Kent yönetimi ciddi iştir, yönetme iddianız olmadan yönetemezsiniz. Özellikle yerel yönetimler bilgi ister, beceri ister, insan ilişkilerinde samimiyet ister, kentin sosyolojik yapısını bilmek ister. Kısacası devlet aklıyla yönetemezsiniz. O nedenle toplum aklına ihtiyaç vardır. Yani yurttaştan yana olmak zorundasınız, çünkü bu yapının topluma hizmet üretmek için kurulduğunu bilmeniz gerek. Yurttaşın yerel yönetim karşısında yüzde 10’luk hakkı yüzde 90’nı geçmelidir.
Yerel yönetimler özerklik şartı gereği topluma ait olan parayı doğru yönetip, halka hesap vermek zorundadır. ‘Ben yaptım oldu’ mantığı, ’ben devletim hesap vermem’ mantığı artık günümüz yönetişim mantığında hükümsüzdür. Bugün yerel yönetimin kendini yeniden dizayn edip, tüm yapılarını, hizmet üretme yöntemlerini, kısacası A’dan Z’ye tüm birimlerini ve paradigmasını yeniden kurgulama zorunluluğu vardır. Kentin çok ciddi sorunların başka türlü çözme şansı yoktur. Bugünkü yapı iflas etmiştir.
650 Milyon civarında borç para ve yıllık 200 milyonu bulan bütçe açığı Söke Belediyesi’ni sürdürülemez bir noktaya götürmektedir. Sadece bu yıllık faiz miktarı 300 milyon civarında olacaktır. Kısacası satacağınız 73 parsel taşınmazdan gelecek 170 Milyon civarındaki para bütçe açığınızı bile kapatmaya yetmeyecektir. Bırakın proje yapmayı normal hizmetlerinizi bile bir süre sonra yürütemez hale geleceksiniz. Böylece yeniden mülkiyet satışına yönelecek , bu sarmalın içinde boğulacaksınız.
Bu yapıdan çıkmak için çok ciddi çalışmalar yapmak zorundasınız. Yani otobandan önceki son çıkıştasınız. Resmi personel sayınız 530 kişi iken, 900 civarında personelle çalışamazsınız. Büyükşehirin yapması gereken ilaçlama , mezarlık hizmetleri, parkların bakımı, 12 metre yolların temizliği gibi hizmetlerin bedelini almak zorundasınız. Mülkiyetini devrettiğiniz yerlerin bu kent halkına ait olduğunu unutmayın, ya bu yerlerin tapusunu geri alın yada bedellerini Büyükşehirden tahsil edin.
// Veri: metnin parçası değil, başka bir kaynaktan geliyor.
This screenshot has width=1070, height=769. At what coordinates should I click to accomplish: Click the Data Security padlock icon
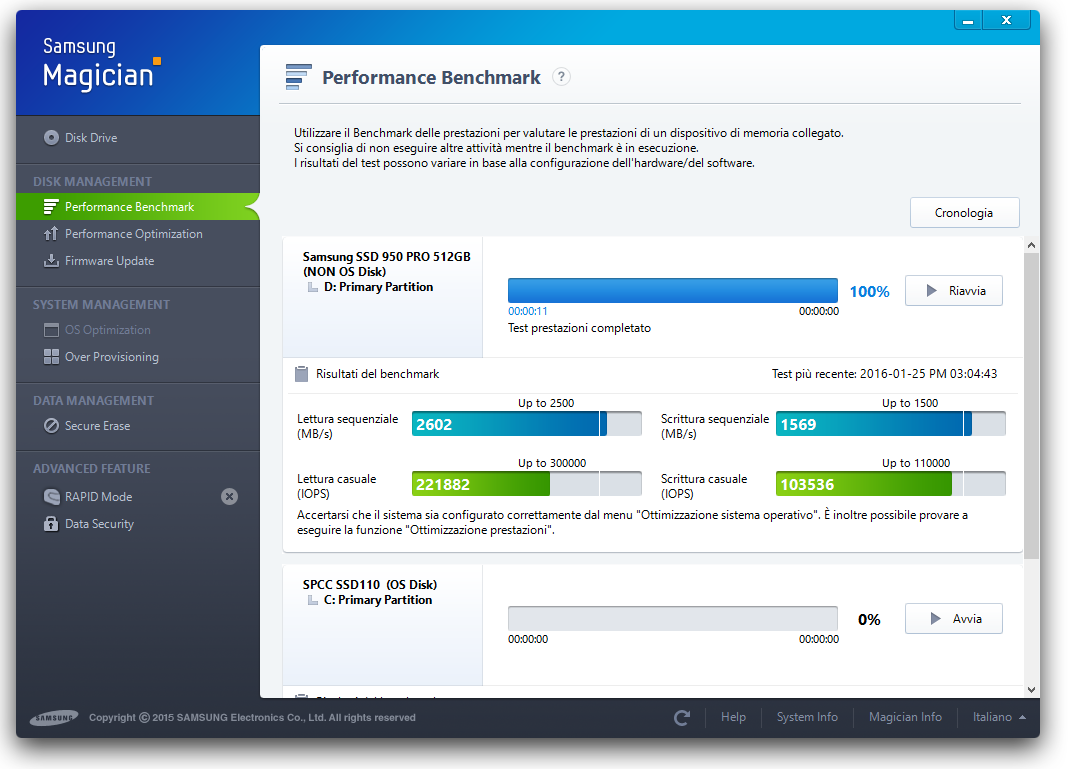click(51, 523)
Lima gibi bir kara deliği revize etmezseniz bu önümüzdeki günlerde daha da büyüyecek ve çözülemez hale gelecektir. Kırsal mahalleler bugün bu yapıdan hizmet alamamaktadır. 6 Başkan yardımcısı, 3 Danışman, 21 meclis üyesi sonuç kocaman bir sıfır.
Tüm bunlardan sonra bu kent çaresiz mi derseniz hayır derim. Ama ciddi bir ekip çalışmasına ve kadrolara ihtiyaç vardır. Bugünkü mevcut kadrolarla bu işleri çözemezsiniz. Önce buna karar verilmeli, ciddi bir planlama yapılmalıdır. Deprem gerçeği önümüzdeyken, mevcut kent yapısı yetersiz iken, çevre sorunları her geçen gün artıyorken, kent yoksulluğu had safhaya ulaşmışken, kent içi ulaşımdan, okullaşmaya , sağlıktan, küçük sanayi sitelerine kadar, içme suyundan, arıtmasına dek yeniden planlanmalı ve halkın önüne topyekün bir planla ve kadroyla çıkılmalıdır.
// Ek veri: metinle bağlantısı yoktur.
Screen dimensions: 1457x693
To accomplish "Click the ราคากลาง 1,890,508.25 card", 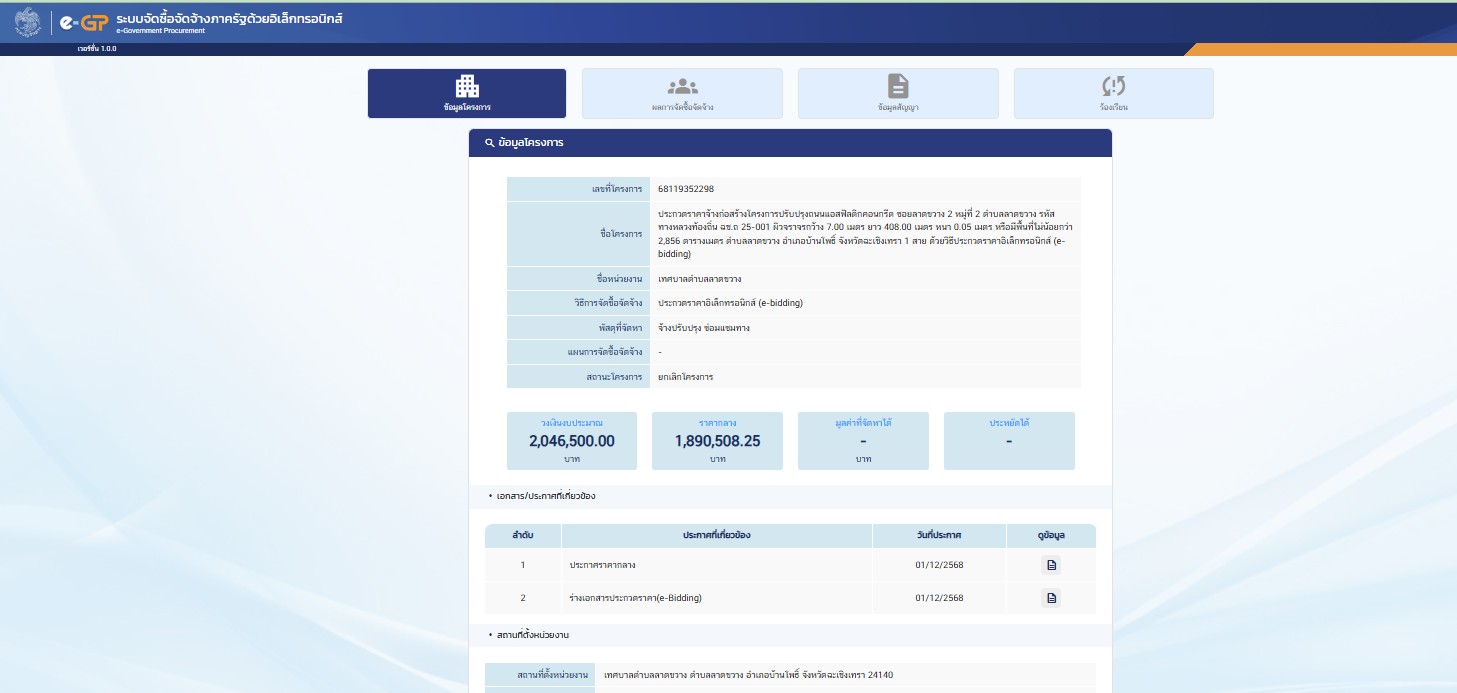I will pos(717,441).
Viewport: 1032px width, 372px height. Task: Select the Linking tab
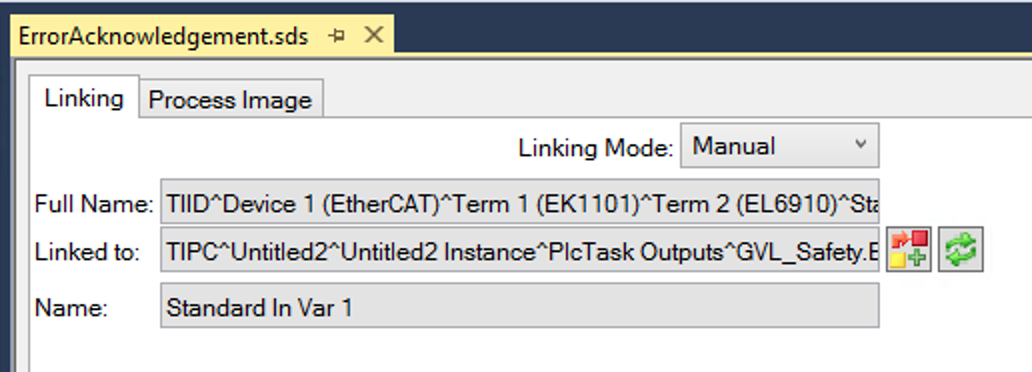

Kent konseyi bilinçli kadroların elinde adeta bir kent parlamentosu ciddiyetinde işlev üstlenmelidir. Yerel yönetimin elinde yeni bir hizmet üretim modeli mutlaka olmalıdır. Kent 7 bölge üzerinden planlanmalı ve bu yapı "DİRENÇLİ KENT, KATILIMCI DEMOKRASİ, ŞEFFAF YÖNETİM, SÜRDÜRÜLEBİLİR ÇEVRE, TEKNOLOJİK YAPI " hedeflerine götürülmelidir.
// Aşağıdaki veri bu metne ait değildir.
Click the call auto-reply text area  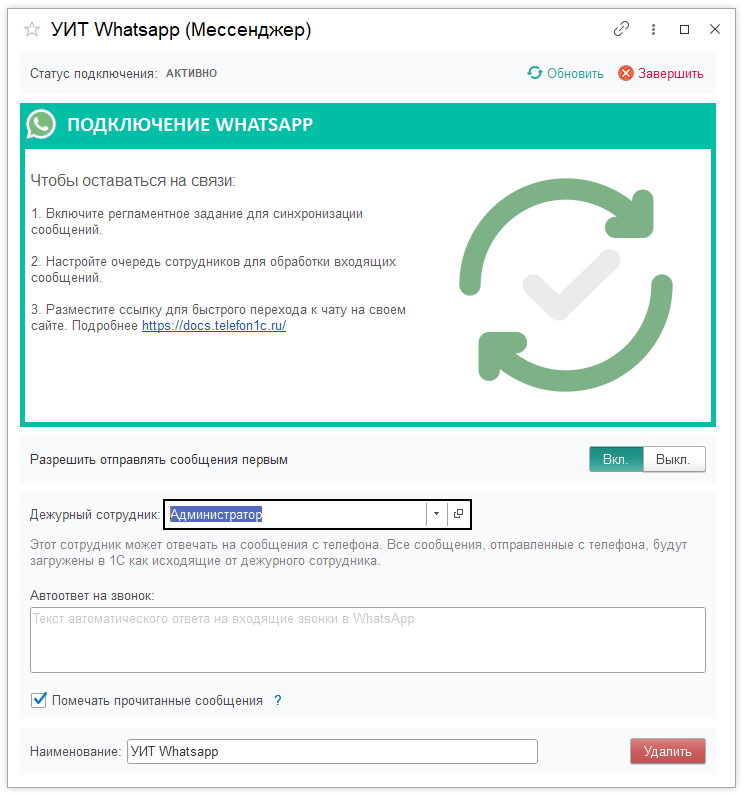[x=368, y=640]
Kentin karar vermesi gereken bir başka konu ise, son dönemlerde siyasi yapıların düşük profilli siyasetçilerin elinde oyuncak olmasıdır. Artık siyasi partiler bu noktada elini taşın altına koymalı ve ciddi kadrolarla siyaset yapma yoluna gitmelidir. İşsiz güçsüz siyasi iddiası olmayan ilçe başkanları bu kente zarar vermektedir. Bir an önce bu yapıların ciddi siyasetçilerin yönetimine geçmesinde kent açısından yarar vardır. Devlet yatırımlarının kente gelmesi için bu siyasi partilerin güçlü kadrolarla yönetilmeleri zorunluluktur. Umarım, demokratik kitle örgütleri, meslek odaları, sendikalar, siyasi partiler ve yerel yönetimler kentin bu sıkıntılı süreçten çıkması için gereğini bir an önce yaparlar.